Required action - Reproduce the BACPAC research program excerpt below word for word, in full.

Document excerpt -
-- Opening Marker --
The Back Pain Consortium (BACPAC) Research Program: Cover

Robert H Carter 1,, Lindsey A Criswell 2
PMCID: PMC10403297  PMID: 36576002

Back pain is common, debilitating, and frequently cited as a contributing factor by those with opioid use disorder. Research to improve outcomes for those with chronic back pain is an important need, both in itself and as part of our efforts to combat the current national crisis in deaths from opioid overdose. For these reasons, the Back Pain Consortium (BACPAC) Research Program was launched as part of the NIH’s Helping to End Addiction Long-TermSM Initiative, or NIH HEAL InitiativeSM.

BACPAC is designed to take a comprehensive approach to understanding and treating back pain. This includes studies at a discovery level that will improve our understanding of mechanisms of back pain, with the goal of developing a theoretical model that incorporates all the key contributors. At the translational level, BACPAC is supporting development of new technologies that can be used to understand or treat back pain, such as sensors or virtual reality headsets, which are now moving into clinical testing. Finally, the consortium-wide clinical study, the Biomarkers for Evaluating Spine Treatments Trial (BEST), is designed not only to determine whether one or another intervention is better overall, but to match patients, on the basis of their phenotypes and psychosocial contexts, to the best treatment for them, including sequential or additive interventions.
-- Closing Marker --
Entries supplied -
-- Opening Marker --
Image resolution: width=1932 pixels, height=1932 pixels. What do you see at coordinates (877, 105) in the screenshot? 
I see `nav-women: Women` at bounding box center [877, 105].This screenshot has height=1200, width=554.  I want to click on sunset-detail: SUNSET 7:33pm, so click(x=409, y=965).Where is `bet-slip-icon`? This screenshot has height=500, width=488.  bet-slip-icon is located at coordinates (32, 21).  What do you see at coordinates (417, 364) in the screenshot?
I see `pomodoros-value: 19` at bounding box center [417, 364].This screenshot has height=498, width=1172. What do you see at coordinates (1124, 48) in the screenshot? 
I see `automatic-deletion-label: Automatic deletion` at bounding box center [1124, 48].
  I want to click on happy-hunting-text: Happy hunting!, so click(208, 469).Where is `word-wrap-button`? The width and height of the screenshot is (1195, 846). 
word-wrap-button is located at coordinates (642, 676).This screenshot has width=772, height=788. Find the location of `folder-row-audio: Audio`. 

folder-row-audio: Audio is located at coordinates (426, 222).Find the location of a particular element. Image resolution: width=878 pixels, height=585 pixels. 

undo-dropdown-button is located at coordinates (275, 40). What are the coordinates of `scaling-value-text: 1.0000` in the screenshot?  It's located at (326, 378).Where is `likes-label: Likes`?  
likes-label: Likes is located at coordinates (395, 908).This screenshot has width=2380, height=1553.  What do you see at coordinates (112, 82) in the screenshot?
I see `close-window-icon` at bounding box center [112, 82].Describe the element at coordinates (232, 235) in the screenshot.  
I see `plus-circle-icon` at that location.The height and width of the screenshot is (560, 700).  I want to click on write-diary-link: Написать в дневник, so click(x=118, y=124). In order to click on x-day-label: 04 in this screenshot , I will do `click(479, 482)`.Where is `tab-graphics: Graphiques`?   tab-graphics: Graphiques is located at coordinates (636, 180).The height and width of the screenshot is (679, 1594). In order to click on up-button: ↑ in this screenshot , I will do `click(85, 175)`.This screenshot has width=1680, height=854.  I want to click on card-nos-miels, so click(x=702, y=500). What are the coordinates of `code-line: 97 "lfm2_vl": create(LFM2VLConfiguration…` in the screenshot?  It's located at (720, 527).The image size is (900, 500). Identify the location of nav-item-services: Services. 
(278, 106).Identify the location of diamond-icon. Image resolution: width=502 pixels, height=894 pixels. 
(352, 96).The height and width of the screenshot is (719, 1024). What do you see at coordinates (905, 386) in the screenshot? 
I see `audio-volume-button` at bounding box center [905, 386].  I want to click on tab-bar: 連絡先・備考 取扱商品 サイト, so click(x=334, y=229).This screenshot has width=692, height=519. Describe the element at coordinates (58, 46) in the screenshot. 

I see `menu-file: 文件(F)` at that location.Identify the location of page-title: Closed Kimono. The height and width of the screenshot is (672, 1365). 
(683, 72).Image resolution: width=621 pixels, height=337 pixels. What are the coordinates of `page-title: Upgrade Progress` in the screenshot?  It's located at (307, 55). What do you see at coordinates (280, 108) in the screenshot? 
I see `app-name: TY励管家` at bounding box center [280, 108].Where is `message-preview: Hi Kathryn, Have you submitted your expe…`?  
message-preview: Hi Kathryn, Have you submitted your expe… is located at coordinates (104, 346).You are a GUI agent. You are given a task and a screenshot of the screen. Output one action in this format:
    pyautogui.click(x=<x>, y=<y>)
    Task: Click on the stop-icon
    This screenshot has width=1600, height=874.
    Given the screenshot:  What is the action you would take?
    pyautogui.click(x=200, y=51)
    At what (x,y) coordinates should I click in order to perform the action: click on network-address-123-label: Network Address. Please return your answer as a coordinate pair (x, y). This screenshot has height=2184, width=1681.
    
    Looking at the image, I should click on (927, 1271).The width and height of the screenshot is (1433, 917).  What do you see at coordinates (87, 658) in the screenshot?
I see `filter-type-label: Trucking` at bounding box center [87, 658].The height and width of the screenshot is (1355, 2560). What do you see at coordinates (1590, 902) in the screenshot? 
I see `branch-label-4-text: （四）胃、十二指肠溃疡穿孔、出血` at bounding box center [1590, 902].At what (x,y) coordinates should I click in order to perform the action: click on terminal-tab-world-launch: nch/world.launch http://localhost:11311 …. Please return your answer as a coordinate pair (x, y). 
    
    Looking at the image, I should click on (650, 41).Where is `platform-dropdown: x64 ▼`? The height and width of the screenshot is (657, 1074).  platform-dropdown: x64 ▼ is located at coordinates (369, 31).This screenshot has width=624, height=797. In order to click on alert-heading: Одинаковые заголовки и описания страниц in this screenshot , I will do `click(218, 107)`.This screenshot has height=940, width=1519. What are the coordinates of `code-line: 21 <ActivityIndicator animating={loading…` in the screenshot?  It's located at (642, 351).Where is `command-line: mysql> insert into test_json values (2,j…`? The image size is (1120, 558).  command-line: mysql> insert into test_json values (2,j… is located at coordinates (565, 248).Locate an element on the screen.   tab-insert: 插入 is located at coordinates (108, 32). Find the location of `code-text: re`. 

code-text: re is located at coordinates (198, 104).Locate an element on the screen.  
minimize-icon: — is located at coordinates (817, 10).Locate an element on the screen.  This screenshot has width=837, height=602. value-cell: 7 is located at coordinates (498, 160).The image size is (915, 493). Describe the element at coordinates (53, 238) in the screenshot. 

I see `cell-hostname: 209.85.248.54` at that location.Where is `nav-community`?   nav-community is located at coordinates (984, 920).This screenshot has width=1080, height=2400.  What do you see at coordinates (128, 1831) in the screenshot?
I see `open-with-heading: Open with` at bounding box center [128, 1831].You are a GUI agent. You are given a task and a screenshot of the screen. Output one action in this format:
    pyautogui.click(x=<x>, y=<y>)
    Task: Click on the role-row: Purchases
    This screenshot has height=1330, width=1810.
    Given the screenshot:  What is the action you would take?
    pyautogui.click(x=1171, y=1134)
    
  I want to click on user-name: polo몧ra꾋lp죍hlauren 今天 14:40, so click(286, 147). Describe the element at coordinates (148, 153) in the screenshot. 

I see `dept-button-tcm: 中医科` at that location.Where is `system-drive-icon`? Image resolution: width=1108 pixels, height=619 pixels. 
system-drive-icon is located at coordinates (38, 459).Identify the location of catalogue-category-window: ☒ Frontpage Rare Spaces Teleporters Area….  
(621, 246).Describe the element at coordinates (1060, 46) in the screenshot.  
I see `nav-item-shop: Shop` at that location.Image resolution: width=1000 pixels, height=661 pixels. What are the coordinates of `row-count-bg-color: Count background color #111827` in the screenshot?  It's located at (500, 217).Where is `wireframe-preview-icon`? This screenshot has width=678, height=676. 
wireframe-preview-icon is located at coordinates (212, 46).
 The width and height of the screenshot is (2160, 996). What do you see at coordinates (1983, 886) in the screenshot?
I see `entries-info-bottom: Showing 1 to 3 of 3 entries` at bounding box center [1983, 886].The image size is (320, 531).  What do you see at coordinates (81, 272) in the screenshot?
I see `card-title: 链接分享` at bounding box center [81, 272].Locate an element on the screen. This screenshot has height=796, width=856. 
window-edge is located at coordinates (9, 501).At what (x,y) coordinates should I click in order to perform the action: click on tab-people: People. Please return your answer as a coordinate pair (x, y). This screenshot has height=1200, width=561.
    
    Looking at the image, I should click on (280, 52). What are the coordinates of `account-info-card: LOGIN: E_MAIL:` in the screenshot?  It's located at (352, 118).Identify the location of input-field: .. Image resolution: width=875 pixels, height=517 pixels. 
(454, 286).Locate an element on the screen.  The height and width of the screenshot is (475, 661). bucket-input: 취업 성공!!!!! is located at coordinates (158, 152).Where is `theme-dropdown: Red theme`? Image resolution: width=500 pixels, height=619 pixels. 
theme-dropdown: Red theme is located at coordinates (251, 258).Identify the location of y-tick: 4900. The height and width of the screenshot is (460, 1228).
-- Closing Marker --
Result below -
The Back Pain Consortium (BACPAC) Research Program: Cover

Robert H Carter 1,, Lindsey A Criswell 2
PMCID: PMC10403297  PMID: 36576002

Back pain is common, debilitating, and frequently cited as a contributing factor by those with opioid use disorder. Research to improve outcomes for those with chronic back pain is an important need, both in itself and as part of our efforts to combat the current national crisis in deaths from opioid overdose. For these reasons, the Back Pain Consortium (BACPAC) Research Program was launched as part of the NIH’s Helping to End Addiction Long-TermSM Initiative, or NIH HEAL InitiativeSM.

BACPAC is designed to take a comprehensive approach to understanding and treating back pain. This includes studies at a discovery level that will improve our understanding of mechanisms of back pain, with the goal of developing a theoretical model that incorporates all the key contributors. At the translational level, BACPAC is supporting development of new technologies that can be used to understand or treat back pain, such as sensors or virtual reality headsets, which are now moving into clinical testing. Finally, the consortium-wide clinical study, the Biomarkers for Evaluating Spine Treatments Trial (BEST), is designed not only to determine whether one or another intervention is better overall, but to match patients, on the basis of their phenotypes and psychosocial contexts, to the best treatment for them, including sequential or additive interventions.